Dalam sambutannya, Arian Adibowo menegaskan bahwa pelatihan ini merupakan wujud nyata pembinaan kemandirian bagi warga binaan.
“Melalui pelatihan tata boga ini, kami berharap setiap warga binaan memiliki bekal keterampilan yang dapat menjadi modal berharga saat kembali ke tengah masyarakat, bahkan mampu membuka peluang usaha secara mandiri,” ujarnya.
Sementara itu, Kepala Dinas PPKBP3A Kabupaten Kampar, Drs. Edi Afrizal, M.Si. menyampaikan apresiasi atas sinergi yang terjalin dengan baik antara pihak lapas dan instansi terkait dalam mendukung program pembinaan.
Menurutnya, pelatihan ini tidak hanya memberikan keterampilan teknis, tetapi juga menumbuhkan jiwa kewirausahaan, kedisiplinan, serta rasa percaya diri bagi para peserta.
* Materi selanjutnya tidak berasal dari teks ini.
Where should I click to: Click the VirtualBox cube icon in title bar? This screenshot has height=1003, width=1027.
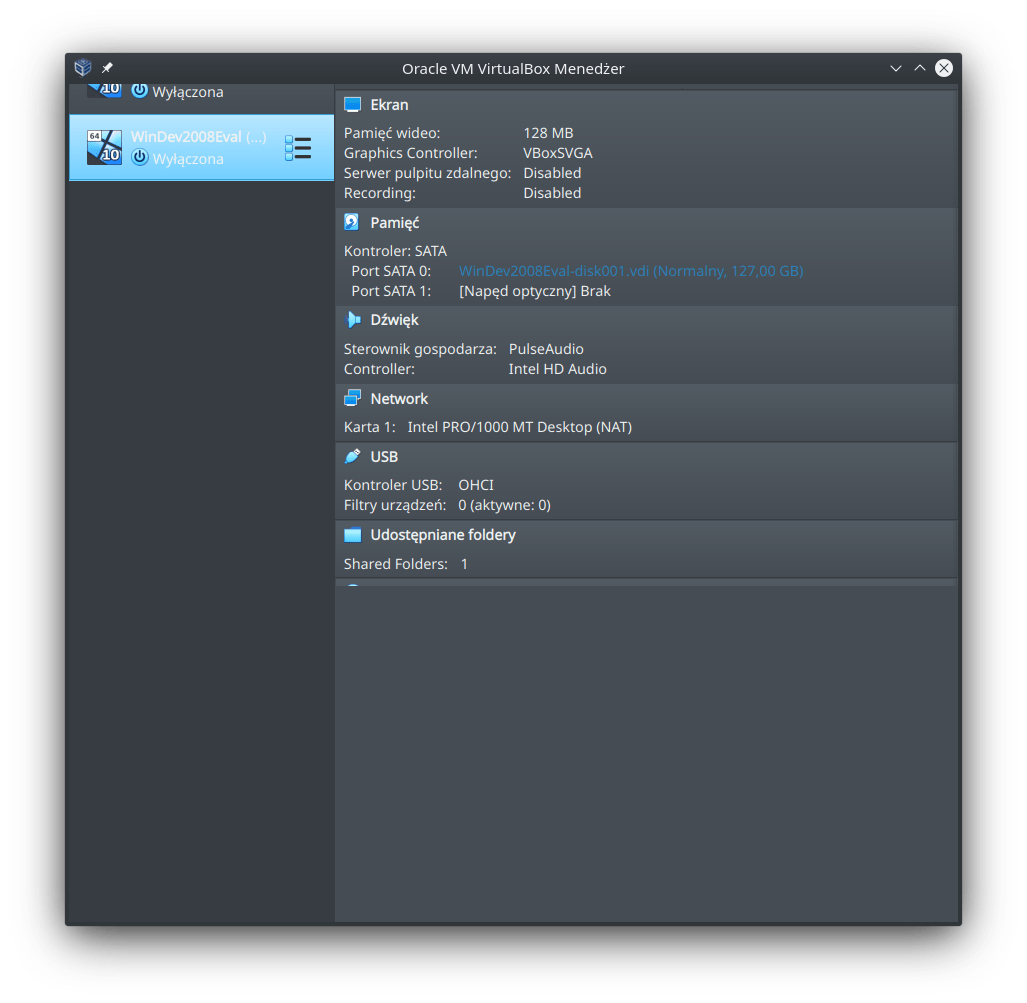pyautogui.click(x=83, y=68)
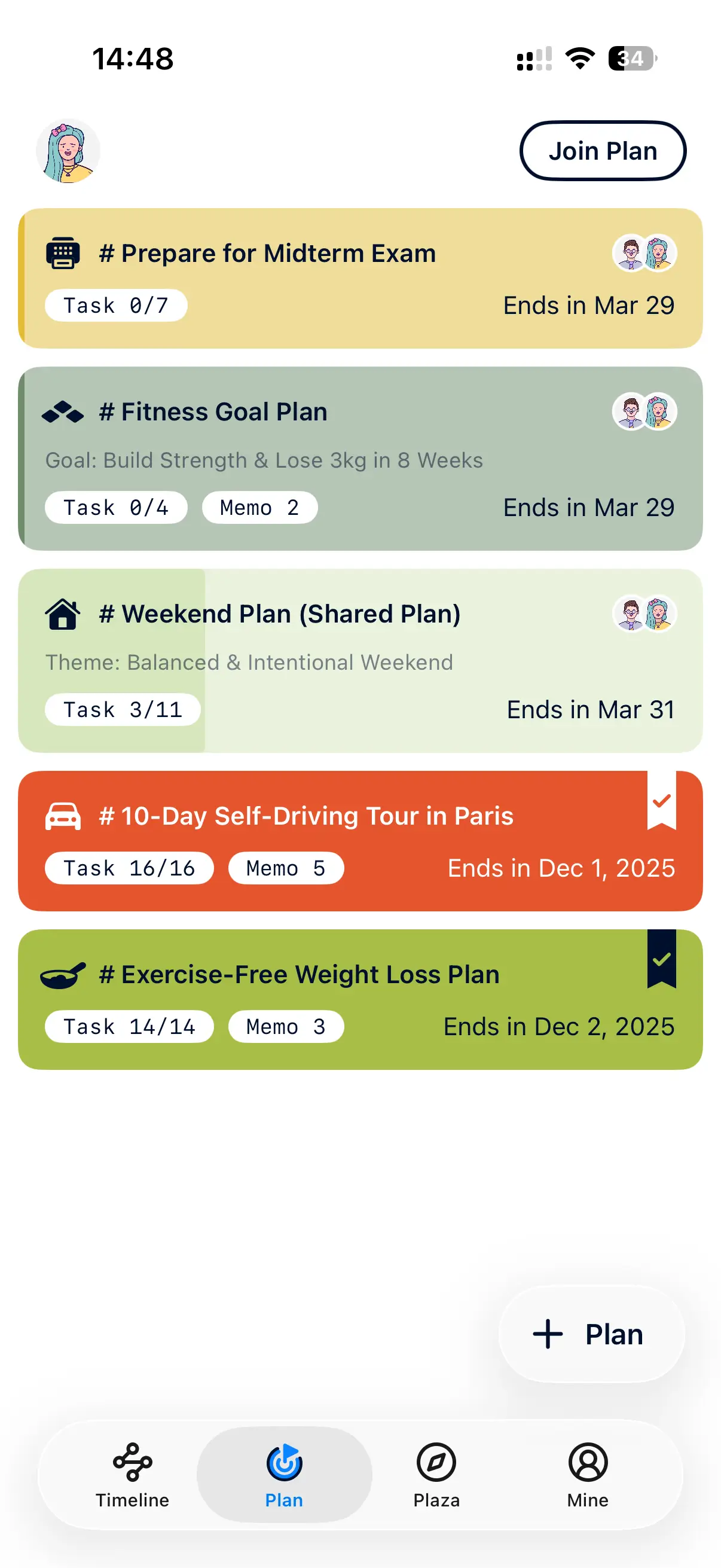Open the Mine profile tab
The height and width of the screenshot is (1568, 721).
587,1474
Pelatihan tata boga ini diikuti oleh 28 orang warga binaan yang merupakan petugas dapur lapas dan telah melalui proses seleksi berdasarkan minat serta potensi di bidang kuliner.
Selama pelatihan, peserta akan mendapatkan materi teori dan praktik, mulai dari pengenalan bahan, teknik memasak, penyajian makanan, hingga penerapan standar kebersihan dan keamanan pangan.
Program ini diharapkan mampu memberikan manfaat berkelanjutan, tidak hanya bagi warga binaan selama menjalani masa pidana, tetapi juga sebagai bekal ketika kembali ke masyarakat.
Dengan keterampilan yang dimiliki, mereka diharapkan dapat berkontribusi secara positif serta memiliki daya saing di dunia kerja maupun usaha mandiri.
Melalui pelatihan berbasis keterampilan ini, Lapas Kelas IIA Bangkinang terus memperkuat komitmennya dalam mewujudkan pemasyarakatan yang produktif, serta mencetak warga binaan yang mandiri, kreatif, dan siap berdaya saing.